Many councils who used to run ‘in-house’ care services ceased doing so and now ‘commission’ care from other organisations. This was done to reduce costs and to make services more efficient. The result of this has been a hugely complex system involving commissioning and contracts or brokerage teams. Finding care and support for individuals with complex needs can become almost impossible, with private providers declining to offer support or offering support at huge cost, and in some cases the nearest possible provider of support being miles from the person’s family and friends. Commissioning of care too frequently means no control and no choice and too often involves human needs being commodified.

The majority of people, when asked, say they don’t want to live in a care home, but many, many people do live in care homes and this dissonance between how we prioritise our own safety and how we prioritise the safety of others is not an easy dilemma to counter. There is a growing campaign that individual rights to live at home should be strengthened which I would support. However, having been asked to complete (many) Mental Health Act Assessments for support arrangements at home which have broken down, I have seen examples of people whose mood and interaction with others has greatly improved in communal settings, although not always the case. It’s much more complex than living at home = good, living in care placements = bad.

Recently, Boris Johnson announced a promise to reform social care. Reform has been discussed and written about repeatedly over the years, and we are currently awaiting a further green paper which has been delayed six times to date. There are countless studies identifying the importance of social factors upon physical and mental health. There certainly is no quick-fix to reform of models of social care.

In the short-term, increased funding and some stability in funding plans from central government is certainly required, although sadly may not be provided which may leave local councils trying to ‘balance the books’ with further cuts to social care.

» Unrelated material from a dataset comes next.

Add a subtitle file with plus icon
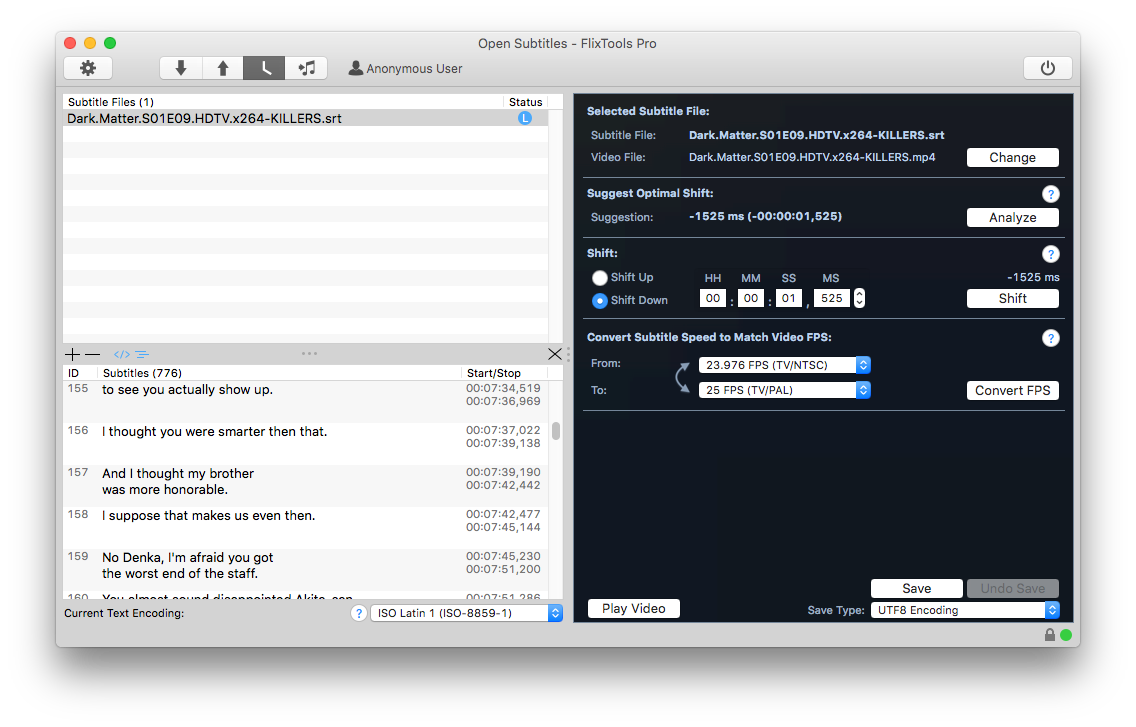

In the medium to longer term, social care is desperately in need of reform. A widespread lack of understanding about social care and attitudes which see social care given low priority in decision-making result in positive change being difficult to envisage. Means testing prevents access to funding for all but those with the least means, and provision of support (because of overall levels of funding availability) is increasingly the bare minimum. This makes provision of preventative care and support almost impossible.

Matters relating to change in social care require questions about our priorities as a society, and demand thought is given to the relative importance of efficiency, cost and quality of life as objectives. Cross-party involvement and review of the vast resources already available regarding reform is essential. Social care is vital in and of itself. It has not been, and is not being, given the means to succeed, and there are consequences to this for us as a society.